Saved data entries
+ + + +
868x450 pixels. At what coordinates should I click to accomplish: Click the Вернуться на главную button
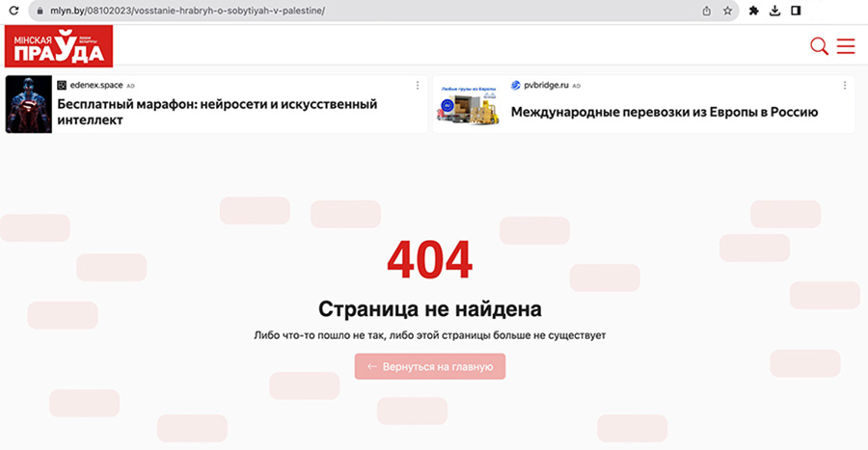pyautogui.click(x=430, y=366)
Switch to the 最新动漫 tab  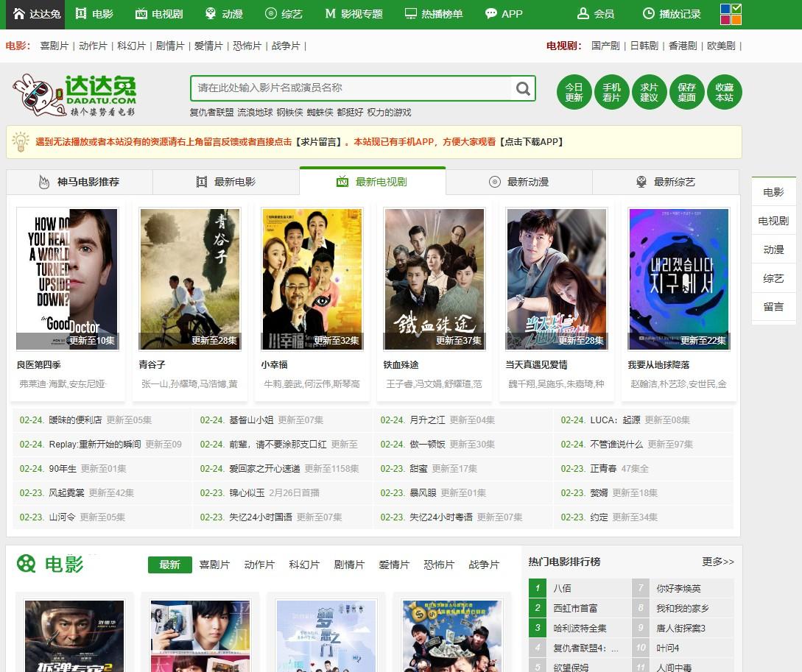(519, 182)
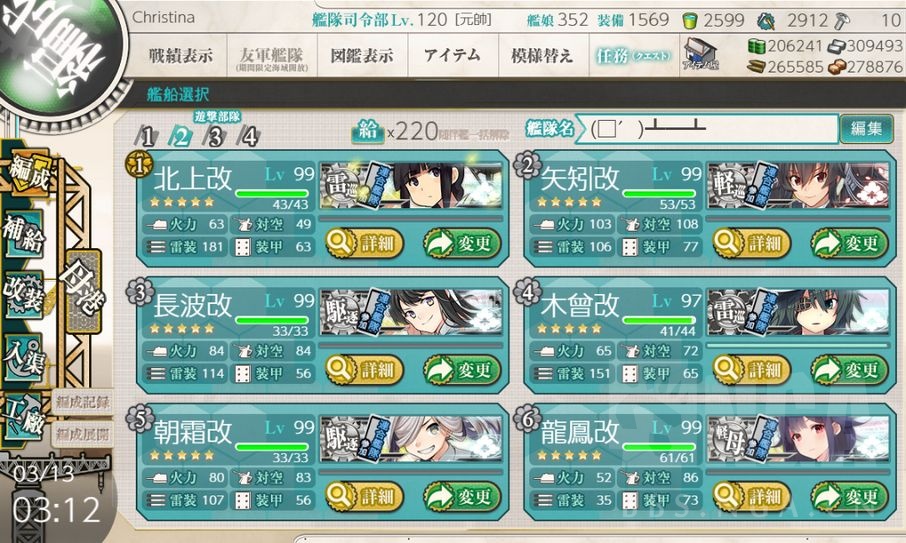Click the 編集 fleet name button
Image resolution: width=906 pixels, height=543 pixels.
pyautogui.click(x=866, y=128)
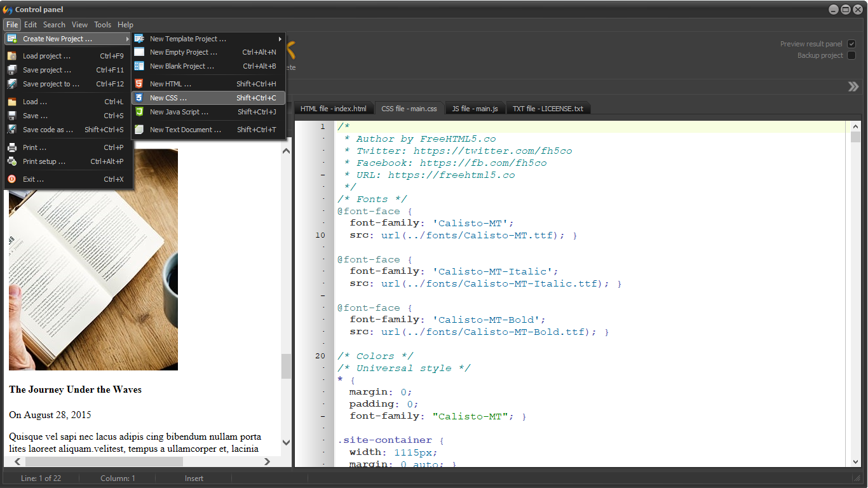Screen dimensions: 868x488
Task: Uncheck the Preview result panel checkbox
Action: [851, 44]
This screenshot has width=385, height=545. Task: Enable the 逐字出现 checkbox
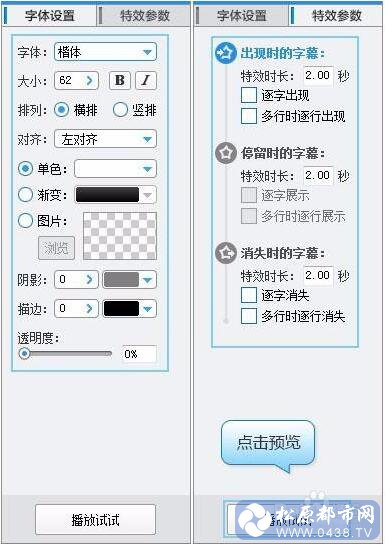249,95
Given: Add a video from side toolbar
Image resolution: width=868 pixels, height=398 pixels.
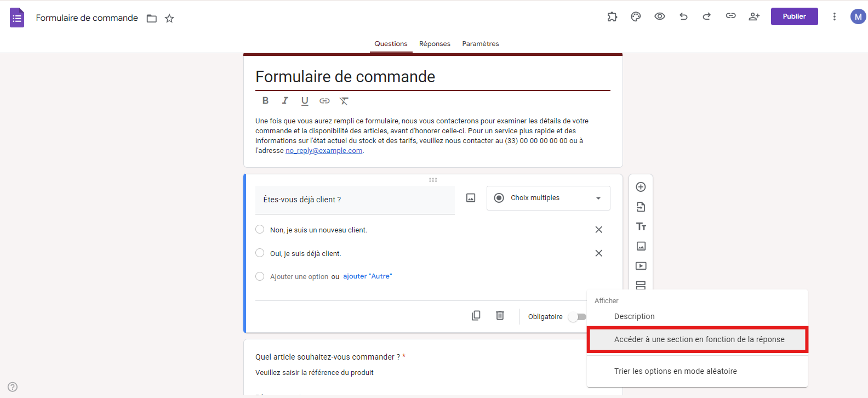Looking at the screenshot, I should (641, 266).
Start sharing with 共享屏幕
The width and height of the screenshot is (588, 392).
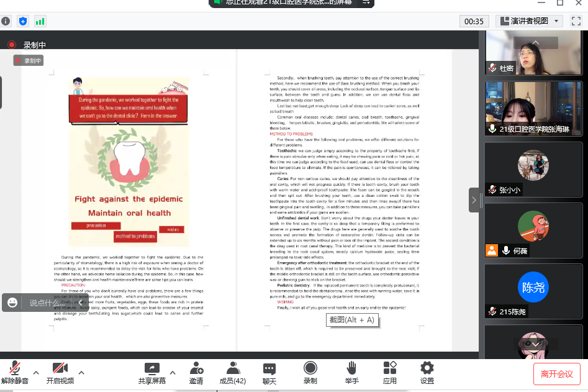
+ + + +
Output only the lines that run from the line containing "Start sharing with 共享屏幕" to the last line of the data, exactly as they stand and without pictures.

Start sharing with 共享屏幕
The width and height of the screenshot is (588, 392).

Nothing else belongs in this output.